> **EXERCISE**:
From the data below, set down exactly the lines between the one holding "Expand the bottom" and the one holding "803x417 pixels. Task: Open", inclusive, and no others.

> **DATA SHOWN**:
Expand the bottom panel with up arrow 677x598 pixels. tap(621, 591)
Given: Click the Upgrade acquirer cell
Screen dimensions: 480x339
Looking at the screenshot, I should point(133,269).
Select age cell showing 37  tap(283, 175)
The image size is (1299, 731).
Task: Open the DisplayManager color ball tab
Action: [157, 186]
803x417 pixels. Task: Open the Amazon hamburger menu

--

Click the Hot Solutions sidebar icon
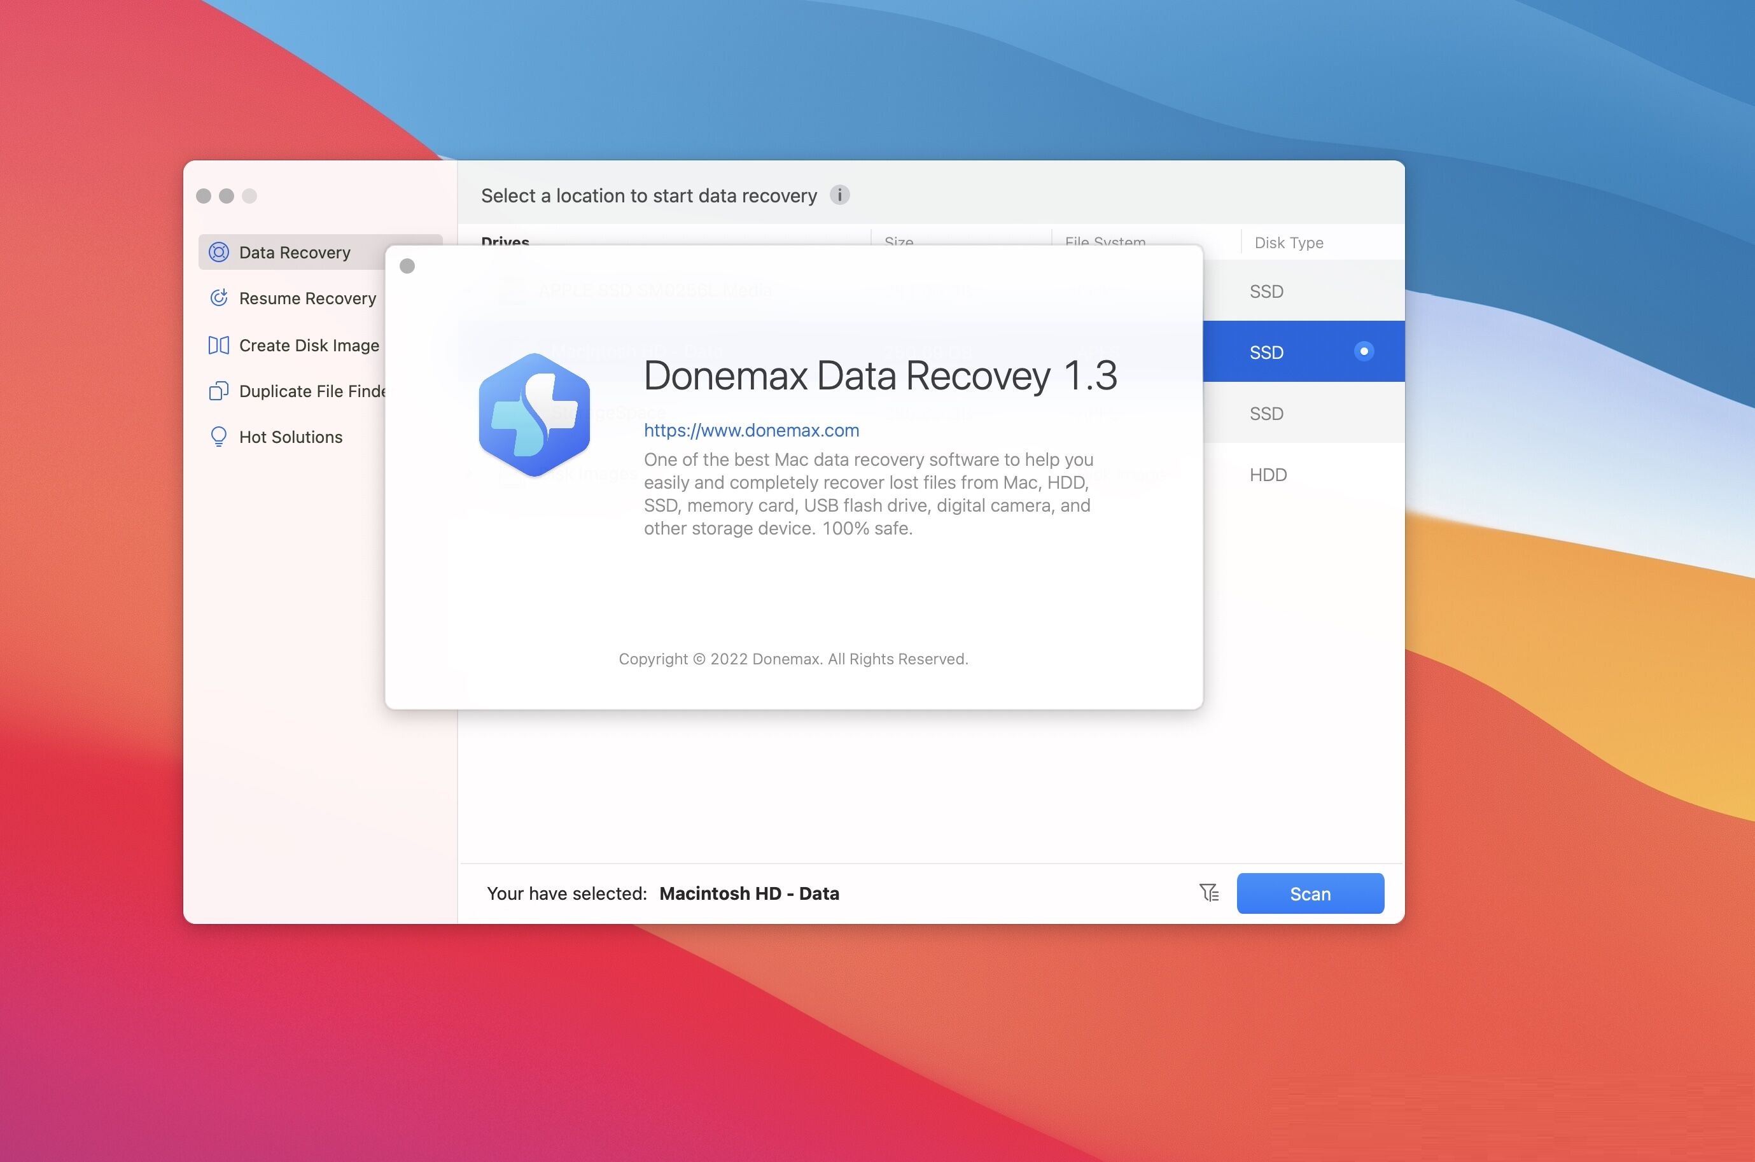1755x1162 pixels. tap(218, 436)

> **WRITTEN ANSWER**:
Expand the bottom panel with up arrow 677x598 pixels. tap(621, 591)
Given: Click the Upgrade acquirer cell
Screen dimensions: 480x339
Looking at the screenshot, I should point(133,269).
Select age cell showing 37  tap(283, 175)
The image size is (1299, 731).
Task: Open the DisplayManager color ball tab
Action: [157, 186]
803x417 pixels. Task: Open the Amazon hamburger menu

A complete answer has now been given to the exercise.